What Antidepressants are Considered Safer During Pregnancy?

The CDC still considers some antidepressants to be risky during pregnancy. Specifically, fluoxetine and paroxetine can both be dangerous when taken during the early stages of pregnancy. However, others like sertraline haven’t been found in connection to fetal developmental problems.

In light of that, it’s important to remember that despite increased risks for certain fetal problems from some SSRIs, the actual risk of these health problems occurring among babies born to people taking these medications is still quite low.

This information can help guide healthcare providers and their patients to the safest, best options overall. Ideally, that means weighing the pros and cons and potentially trying different, safer medications first when needed, instead of just avoiding all medication and writing it off as risky right off the bat. This approach lets providers and individuals maximize the benefits to the parent and child, minimizing risks to both.

The CDC’s website provides more information and resources on this topic for those who want more information. 

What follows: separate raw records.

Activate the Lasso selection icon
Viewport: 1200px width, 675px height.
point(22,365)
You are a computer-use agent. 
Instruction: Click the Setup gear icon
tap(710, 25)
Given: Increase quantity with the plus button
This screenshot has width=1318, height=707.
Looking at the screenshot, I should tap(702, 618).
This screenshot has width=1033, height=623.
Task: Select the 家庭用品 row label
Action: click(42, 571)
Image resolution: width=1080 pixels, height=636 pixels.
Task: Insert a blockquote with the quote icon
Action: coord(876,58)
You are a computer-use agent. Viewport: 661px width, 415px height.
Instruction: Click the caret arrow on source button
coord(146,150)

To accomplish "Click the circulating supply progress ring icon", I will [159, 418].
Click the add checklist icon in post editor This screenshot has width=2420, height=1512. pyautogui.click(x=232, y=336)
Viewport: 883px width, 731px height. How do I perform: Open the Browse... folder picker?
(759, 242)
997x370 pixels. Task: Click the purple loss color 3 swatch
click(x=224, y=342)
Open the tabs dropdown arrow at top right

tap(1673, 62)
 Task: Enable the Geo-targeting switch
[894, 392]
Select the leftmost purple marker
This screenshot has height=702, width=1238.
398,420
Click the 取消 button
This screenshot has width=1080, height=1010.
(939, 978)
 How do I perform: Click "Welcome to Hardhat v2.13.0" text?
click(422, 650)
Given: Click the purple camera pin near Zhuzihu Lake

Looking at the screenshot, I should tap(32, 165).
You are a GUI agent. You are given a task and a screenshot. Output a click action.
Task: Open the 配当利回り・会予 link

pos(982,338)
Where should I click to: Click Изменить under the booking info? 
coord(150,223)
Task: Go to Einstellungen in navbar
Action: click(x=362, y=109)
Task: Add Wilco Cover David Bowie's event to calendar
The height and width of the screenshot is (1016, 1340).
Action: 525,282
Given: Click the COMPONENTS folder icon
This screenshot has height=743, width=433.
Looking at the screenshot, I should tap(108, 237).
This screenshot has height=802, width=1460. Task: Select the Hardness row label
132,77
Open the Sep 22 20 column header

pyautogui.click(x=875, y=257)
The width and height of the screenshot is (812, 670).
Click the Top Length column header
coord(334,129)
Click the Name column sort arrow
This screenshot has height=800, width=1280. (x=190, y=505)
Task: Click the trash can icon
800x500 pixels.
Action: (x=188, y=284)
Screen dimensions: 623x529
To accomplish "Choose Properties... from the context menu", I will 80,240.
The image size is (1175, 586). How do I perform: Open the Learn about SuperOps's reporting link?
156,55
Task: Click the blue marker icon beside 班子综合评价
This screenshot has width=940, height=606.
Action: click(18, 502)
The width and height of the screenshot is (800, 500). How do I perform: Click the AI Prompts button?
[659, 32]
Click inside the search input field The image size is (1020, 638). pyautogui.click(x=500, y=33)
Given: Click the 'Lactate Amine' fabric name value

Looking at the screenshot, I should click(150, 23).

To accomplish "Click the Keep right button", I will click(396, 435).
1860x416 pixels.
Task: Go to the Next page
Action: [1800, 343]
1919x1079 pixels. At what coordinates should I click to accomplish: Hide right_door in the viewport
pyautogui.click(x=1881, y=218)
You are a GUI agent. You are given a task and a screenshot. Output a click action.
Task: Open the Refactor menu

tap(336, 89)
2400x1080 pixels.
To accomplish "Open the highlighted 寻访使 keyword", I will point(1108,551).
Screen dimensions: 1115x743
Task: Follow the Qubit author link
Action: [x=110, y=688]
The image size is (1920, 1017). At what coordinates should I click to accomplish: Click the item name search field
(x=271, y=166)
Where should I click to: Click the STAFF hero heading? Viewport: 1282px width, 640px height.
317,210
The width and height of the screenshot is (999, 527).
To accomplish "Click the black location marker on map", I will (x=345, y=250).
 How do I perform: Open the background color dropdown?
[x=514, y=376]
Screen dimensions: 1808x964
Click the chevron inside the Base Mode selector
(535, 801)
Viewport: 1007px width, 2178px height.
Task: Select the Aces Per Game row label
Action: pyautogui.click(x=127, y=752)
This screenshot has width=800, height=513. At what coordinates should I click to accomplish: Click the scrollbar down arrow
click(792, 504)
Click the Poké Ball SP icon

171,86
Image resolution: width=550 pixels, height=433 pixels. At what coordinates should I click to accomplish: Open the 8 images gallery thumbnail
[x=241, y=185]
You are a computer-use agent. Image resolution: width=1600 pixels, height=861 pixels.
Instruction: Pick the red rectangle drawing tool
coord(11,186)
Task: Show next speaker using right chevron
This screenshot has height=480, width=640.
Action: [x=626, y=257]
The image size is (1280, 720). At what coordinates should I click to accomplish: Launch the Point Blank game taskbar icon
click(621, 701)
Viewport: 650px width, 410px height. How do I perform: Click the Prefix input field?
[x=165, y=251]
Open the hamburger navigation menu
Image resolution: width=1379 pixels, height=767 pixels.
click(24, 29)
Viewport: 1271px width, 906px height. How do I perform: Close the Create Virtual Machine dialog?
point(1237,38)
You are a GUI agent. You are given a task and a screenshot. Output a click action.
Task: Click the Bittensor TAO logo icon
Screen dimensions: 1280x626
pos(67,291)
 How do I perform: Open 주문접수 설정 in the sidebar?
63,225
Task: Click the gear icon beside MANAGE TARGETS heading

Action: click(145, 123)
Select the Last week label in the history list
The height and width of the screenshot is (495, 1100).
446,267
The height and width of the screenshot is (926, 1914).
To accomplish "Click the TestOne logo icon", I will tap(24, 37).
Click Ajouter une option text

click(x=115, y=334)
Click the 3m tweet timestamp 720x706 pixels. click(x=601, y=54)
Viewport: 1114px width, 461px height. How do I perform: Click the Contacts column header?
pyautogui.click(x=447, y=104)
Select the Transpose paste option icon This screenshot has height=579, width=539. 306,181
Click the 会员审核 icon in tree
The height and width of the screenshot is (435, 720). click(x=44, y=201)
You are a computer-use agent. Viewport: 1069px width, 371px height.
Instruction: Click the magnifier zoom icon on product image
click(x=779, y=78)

How the New Guidelines Interact with Existing Mental Health Stigmas

Of course, there’s still a wide stigma to accessing mental health care and taking medication. People who are pregnant or may become pregnant someday are often scrutinized for the choices they make, including what medications they may choose to take, and how those choices relate to their potential as a parent. So much so that they often reason, “I shouldn’t start antidepressants to treat my symptoms because I might want to get pregnant someday. Why get help if I’ll have to stop taking those medications if I ever get pregnant?”

How to Use This Information

Pregnant people (or people considering getting pregnant) should still discuss their medication with their doctors. But with the information we have now, that discussion should include weighing the benefits of treatment and the risks of certain medications. We now know enough that patients can think about their medication changes during pregnancy in context with their well-being, health, and quality of life in general.